30th anniversary of Chernobyl
Hundreds gathered in Pripyat, Ukraine on Tuesday to commemorate the 30th anniversary of the Chernobyl nuclear disaster. Ukrainian president Petro Poroshenko led the ceremony. The disaster, which lead to an estimated 9000 deaths, highlighted serious safety standard problems and secrecy in the Soviet Union.
Although Tuesday marked the 30th anniversary, much is still being done to fix the damage; nearly $2.25 billion has so far been spent by the international community on building a long-term shelter over the exploded reactor. In regards to the anniversary of the event, Russian president Vladimir Putin called it “a grave lesson for all mankind.”
South Sudan opposition leader returns
South Sudan’s opposition leader was sworn in as vice president this week. Since the civil war began nearly two years ago, opposition leader Riek Machar had been living in exile in the southern part of the country and Ethiopia.
Machar’s appointment as vice president comes as part of a peace deal between the government and the opposition. A two-year transitional government will be put in place, made up of officials from both sides of the conflict until elections are held.
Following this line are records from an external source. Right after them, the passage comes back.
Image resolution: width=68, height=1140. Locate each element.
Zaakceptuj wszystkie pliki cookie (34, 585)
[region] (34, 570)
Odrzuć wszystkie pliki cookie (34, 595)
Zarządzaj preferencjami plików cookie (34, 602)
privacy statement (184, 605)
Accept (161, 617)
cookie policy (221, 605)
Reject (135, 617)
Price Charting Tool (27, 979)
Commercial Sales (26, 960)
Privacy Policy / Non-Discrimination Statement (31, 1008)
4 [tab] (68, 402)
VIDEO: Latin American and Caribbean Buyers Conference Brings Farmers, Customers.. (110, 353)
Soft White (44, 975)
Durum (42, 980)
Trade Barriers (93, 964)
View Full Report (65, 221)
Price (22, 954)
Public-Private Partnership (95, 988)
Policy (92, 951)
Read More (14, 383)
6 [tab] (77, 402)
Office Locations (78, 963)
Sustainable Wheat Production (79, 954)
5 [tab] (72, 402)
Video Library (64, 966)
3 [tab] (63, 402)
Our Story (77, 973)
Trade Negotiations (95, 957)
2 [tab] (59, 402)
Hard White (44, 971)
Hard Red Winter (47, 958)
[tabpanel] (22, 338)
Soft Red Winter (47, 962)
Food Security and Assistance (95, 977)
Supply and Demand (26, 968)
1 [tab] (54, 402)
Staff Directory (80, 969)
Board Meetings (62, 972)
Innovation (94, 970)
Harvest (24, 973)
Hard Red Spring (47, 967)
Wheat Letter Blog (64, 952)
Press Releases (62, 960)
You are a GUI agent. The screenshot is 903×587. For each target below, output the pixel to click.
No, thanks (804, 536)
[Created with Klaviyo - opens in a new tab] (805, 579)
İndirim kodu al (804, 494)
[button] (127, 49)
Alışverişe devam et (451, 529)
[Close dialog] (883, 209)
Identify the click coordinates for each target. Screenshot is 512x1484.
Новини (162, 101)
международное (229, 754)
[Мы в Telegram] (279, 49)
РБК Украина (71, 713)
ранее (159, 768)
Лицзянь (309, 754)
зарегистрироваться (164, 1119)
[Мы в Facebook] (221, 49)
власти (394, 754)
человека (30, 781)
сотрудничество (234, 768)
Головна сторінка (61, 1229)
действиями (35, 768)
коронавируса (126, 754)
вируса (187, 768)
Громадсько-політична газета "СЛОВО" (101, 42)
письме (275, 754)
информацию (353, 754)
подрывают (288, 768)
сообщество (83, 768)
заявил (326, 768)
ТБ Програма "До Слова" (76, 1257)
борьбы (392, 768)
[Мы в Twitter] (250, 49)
Although the peace deal appears to be taking affect, many are not hopeful, the city of Juba is not yet demilitarized, “so maybe the government is not serious about peace. That could lead us back to war,” Lt. Gen. Simon Gatwech told the New York Times.
Gay rights activist killed in Bangladesh
On Tuesday, the Bangladeshi branch of Al-Qaeda claimed responsibility for the brutal murder of a gay rights activist, Julhas Mannan, and his friend Tanay Mojumdar.
Mannan was an activist and editor of Bangladesh’s first gay rights magazine; he also worked with the U.S. Agency for International Development.
As of Tuesday, no arrests have been made. In recent years, similar killings have taken place across Bangladesh’s cities, largely in response to what Islamic extremists believe to be anti-Islamic messages.